VISIONI SENTIERI SELVAGGI: La fiamma del peccato

Non ho mai visto molti noir nella mia vita, credo che l’unico vero film del prolifico filone cinematografico fosse Black Dhalia, di cui riprende alcuni stilemi. Tuttavia, non sono arrivato impreparato alla visione di La fiamma del peccato perché ho studiato il filone nel mio libro di storia del cinema e sono sempre stato un appassionato di donne letali (basti pensare alla mia Poison Ivy).

La fiamma del peccato è un noir del 1944, diretto da Billy Wilder e con protagonisti Fred MacMurray e Barbara Stanwyck. Che dire? E’ un film un tantino famoso, acclamato perfino dal Maestro del brivido Sir Alfred Hitchcock, quindi beh, non è che io possa dire molto dal basso della mia persona. Un film basato interamente sulla forza della propria sceneggiatura!

Invece noto come il protagonista fosse spesso racchiuso in spazi stretti: uffici, macchine, il proprio appartamento piccolissimo, sovrastato da ombre e linee di forza, si trova sempre in ambienti stretti. Claustrofobia, reale e metaforica, portami via!
Il film procede bene, anche se la seconda parte (a delitto svolto) è leggermente allungata secondo i miei gusti. Invece ho adorato i costumi della femme fatale, ma lei doveva avere buon gusto: quei look le potevano costare 100mila dollari oppure la sua stessa vita!

E voi? Lo conoscevate? Vi ricordo che domani concludo il 2022 con i buoni propositi per il blog in vista del 2023! Ciao!

VISIONI SENTIERI SELVAGGI: Sentieri selvaggi

Se dovessi descrivere Sentieri selvaggi userei tre dettagli tecnici: campi lunghi, campi americani e profondità di campo (il deep-shot).

Compito 1:
Copia per intero il testo fornito, carattere per carattere.
Il testo e i record costituiscono materiale distinto.

Materiale fornito:

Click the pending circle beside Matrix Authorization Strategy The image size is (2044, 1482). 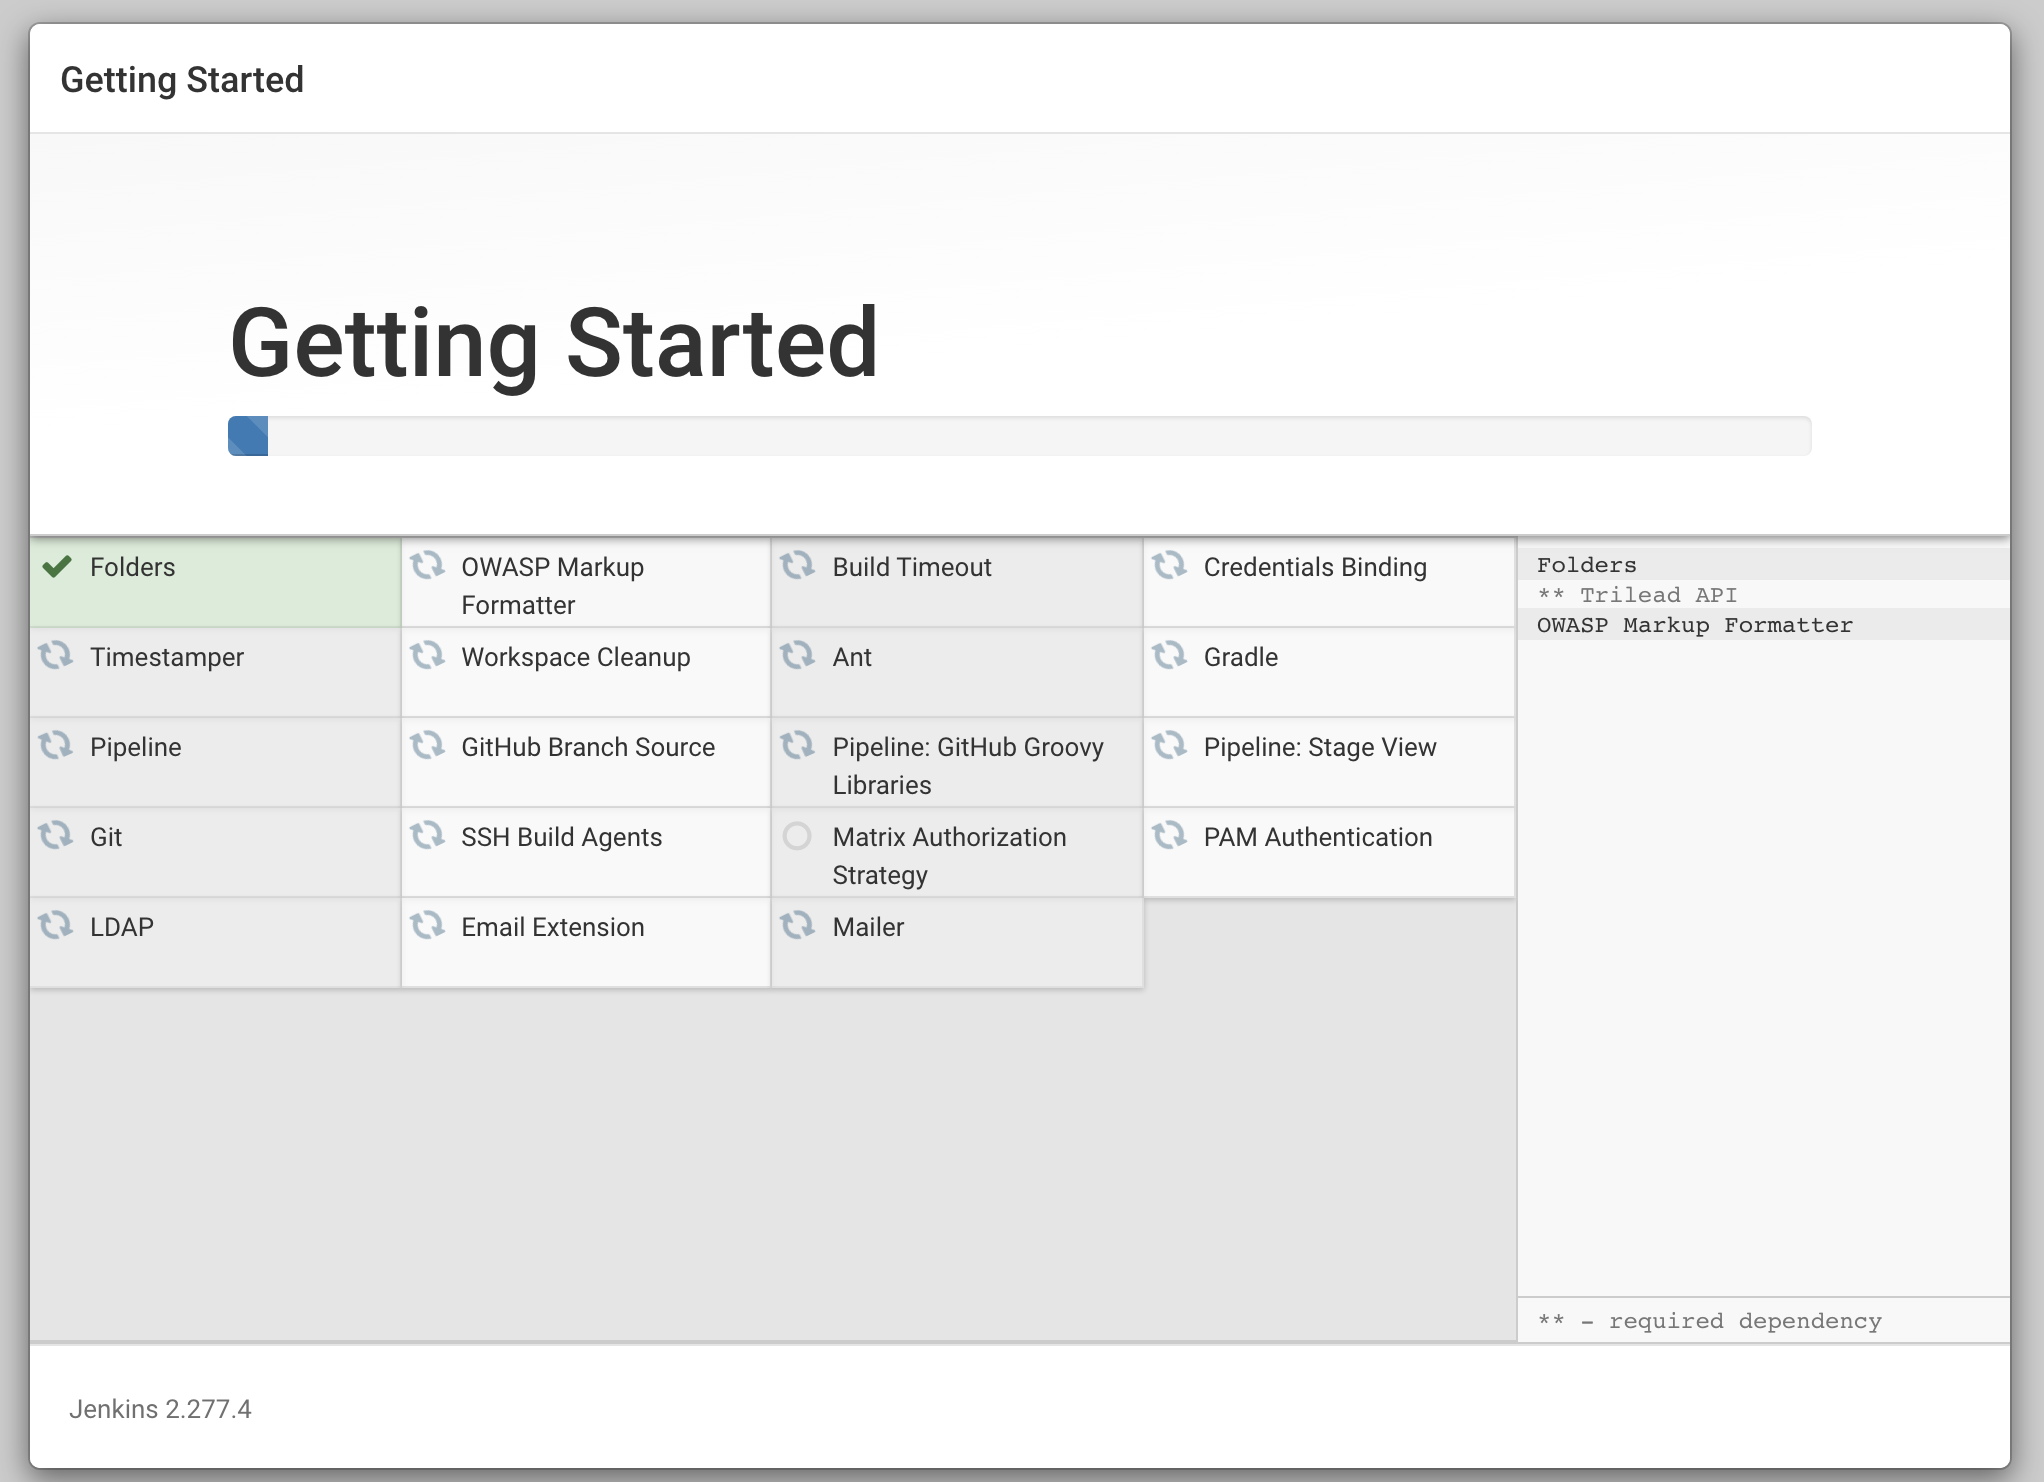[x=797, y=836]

* * *

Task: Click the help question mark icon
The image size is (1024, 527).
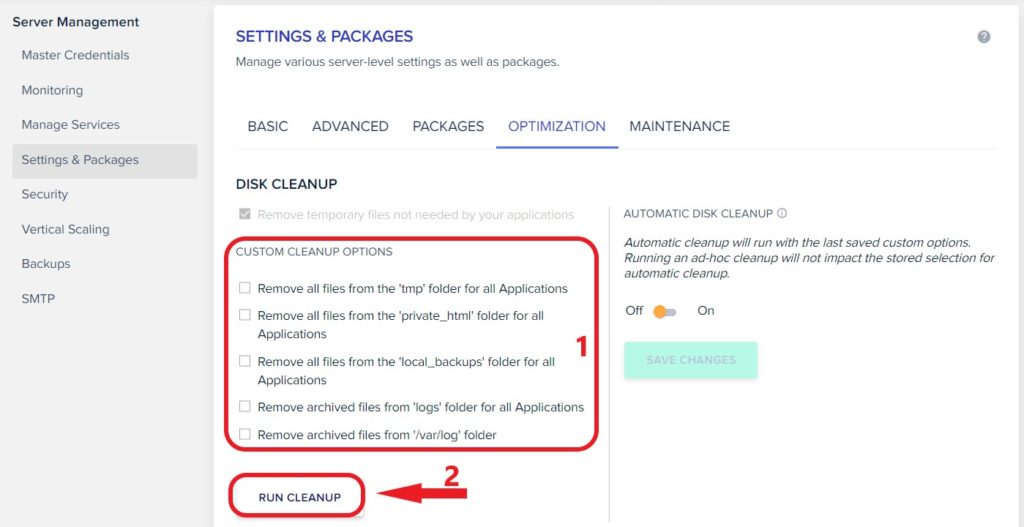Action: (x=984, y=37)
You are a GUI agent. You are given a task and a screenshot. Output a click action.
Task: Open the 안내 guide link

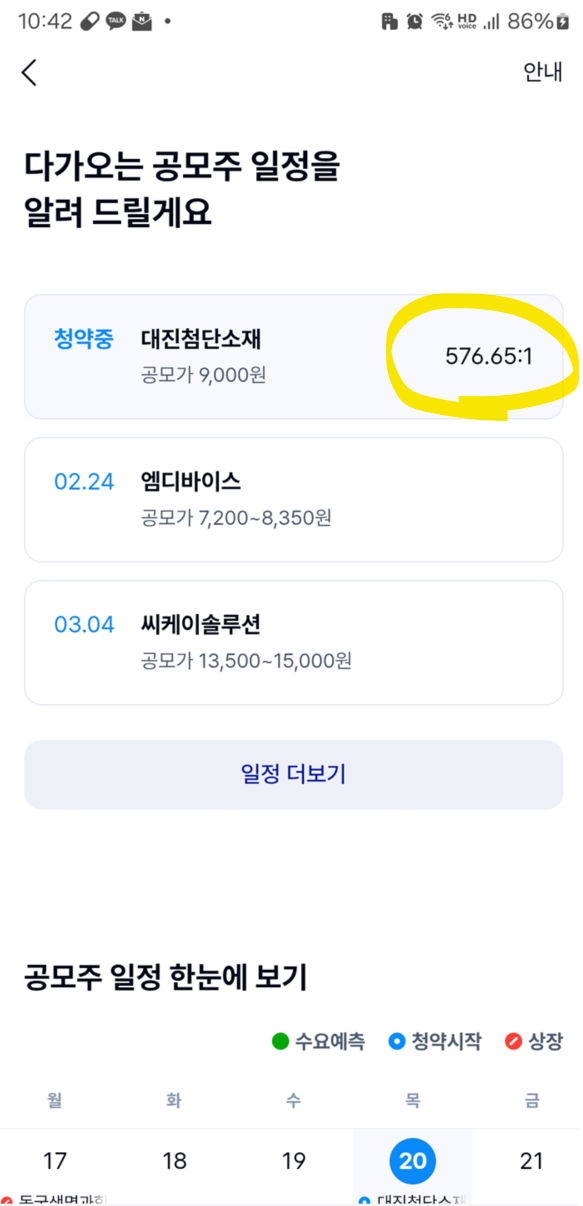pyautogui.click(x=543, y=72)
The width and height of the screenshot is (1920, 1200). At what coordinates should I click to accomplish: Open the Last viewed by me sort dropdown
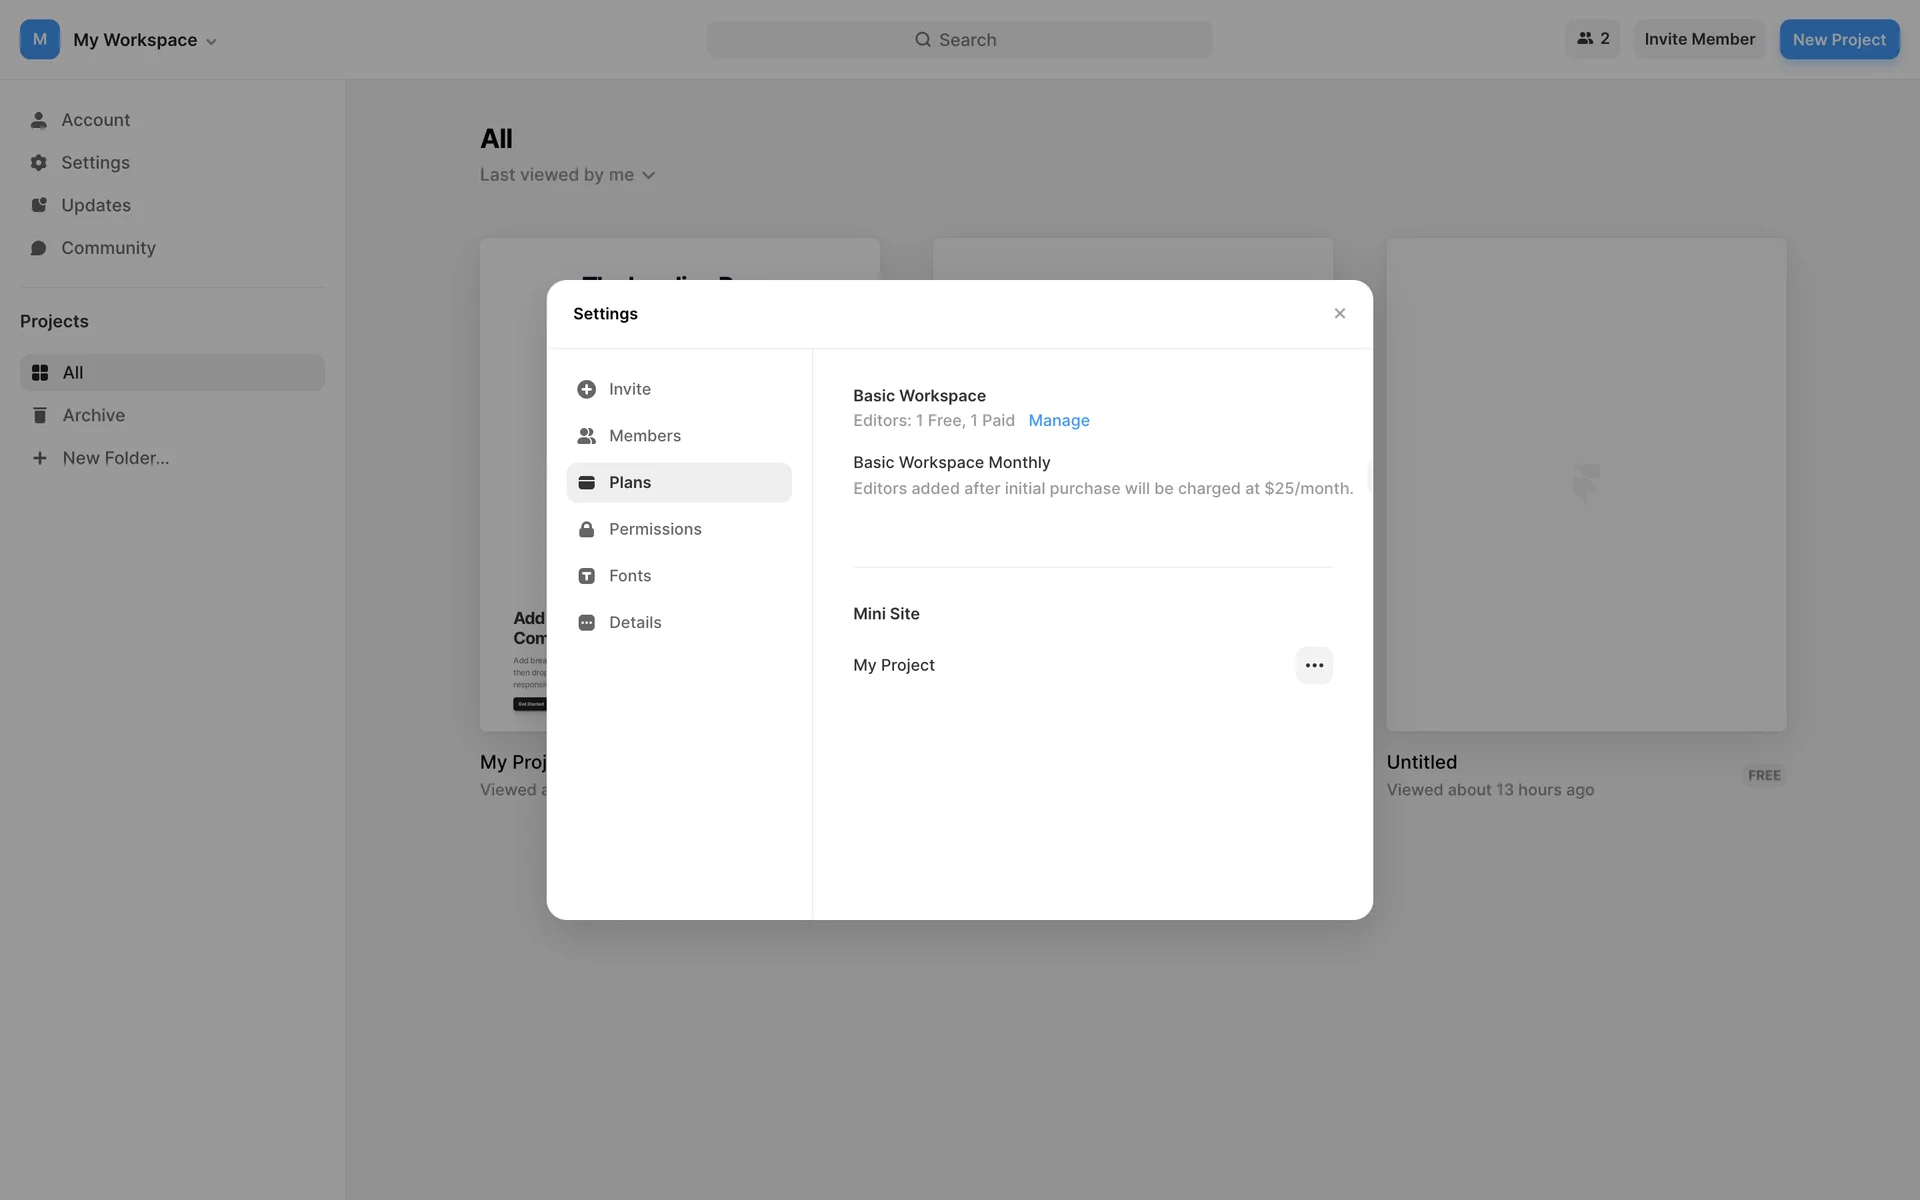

==

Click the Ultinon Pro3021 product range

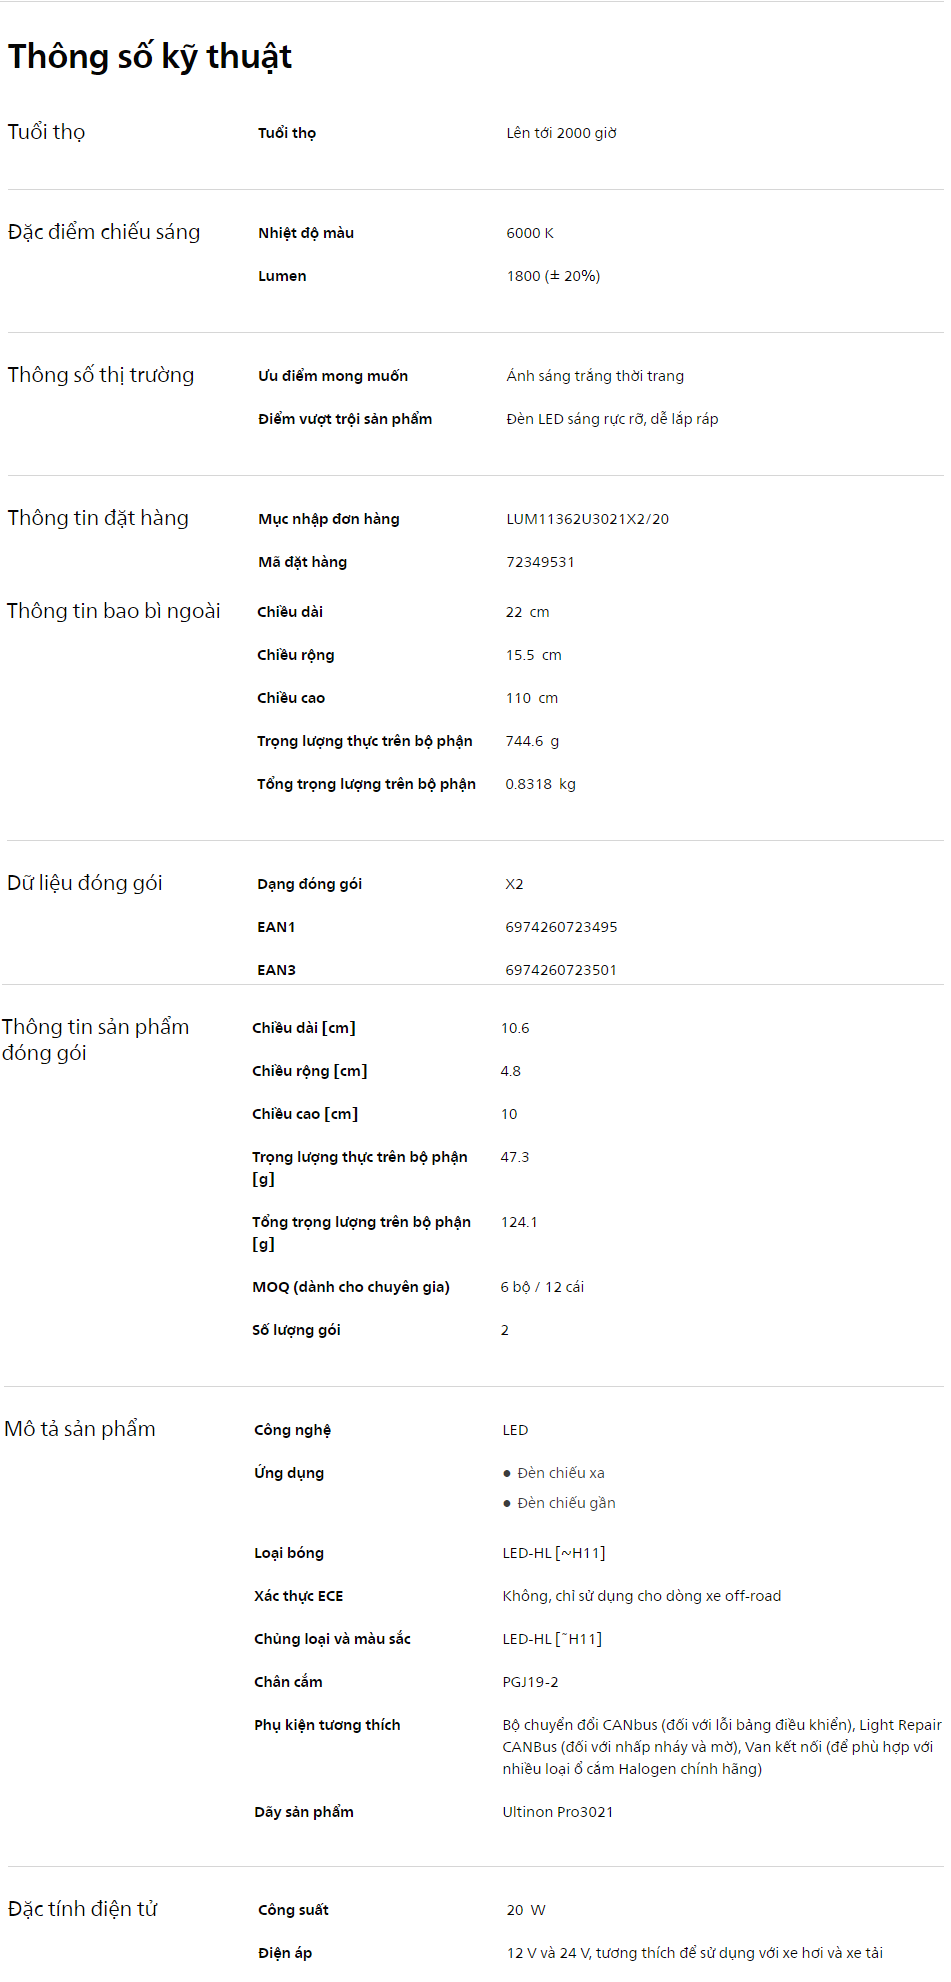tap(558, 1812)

Compito 2:
Ripeti le righe dei record partendo da quella che contiene "You are a GUI" e terminando con quella che contiene "The width and", entrambe incluse. Ometti le immagini.

Risposta 1:
VISIONI SENTIERI SELVAGGI: La fiamma del peccato

Non ho mai visto molti noir nella mia vita, credo che l’unico vero film del prolifico filone cinematografico fosse Black Dhalia, di cui riprende alcuni stilemi. Tuttavia, non sono arrivato impreparato alla visione di La fiamma del peccato perché ho studiato il filone nel mio libro di storia del cinema e sono sempre stato un appassionato di donne letali (basti pensare alla mia Poison Ivy).

La fiamma del peccato è un noir del 1944, diretto da Billy Wilder e con protagonisti Fred MacMurray e Barbara Stanwyck. Che dire? E’ un film un tantino famoso, acclamato perfino dal Maestro del brivido Sir Alfred Hitchcock, quindi beh, non è che io possa dire molto dal basso della mia persona. Un film basato interamente sulla forza della propria sceneggiatura!

Invece noto come il protagonista fosse spesso racchiuso in spazi stretti: uffici, macchine, il proprio appartamento piccolissimo, sovrastato da ombre e linee di forza, si trova sempre in ambienti stretti. Claustrofobia, reale e metaforica, portami via!
Il film procede bene, anche se la seconda parte (a delitto svolto) è leggermente allungata secondo i miei gusti. Invece ho adorato i costumi della femme fatale, ma lei doveva avere buon gusto: quei look le potevano costare 100mila dollari oppure la sua stessa vita!

E voi? Lo conoscevate? Vi ricordo che domani concludo il 2022 con i buoni propositi per il blog in vista del 2023! Ciao!

VISIONI SENTIERI SELVAGGI: Sentieri selvaggi

Se dovessi descrivere Sentieri selvaggi userei tre dettagli tecnici: campi lunghi, campi americani e profondità di campo (il deep-shot).

Risposta 2:
You are a GUI agent. You are given a task and a screenshot. Output a click action.
Task: Open the 안내 guide link

pyautogui.click(x=543, y=72)
The width and height of the screenshot is (1920, 1200). At what coordinates should I click to accomplish: Open the Last viewed by me sort dropdown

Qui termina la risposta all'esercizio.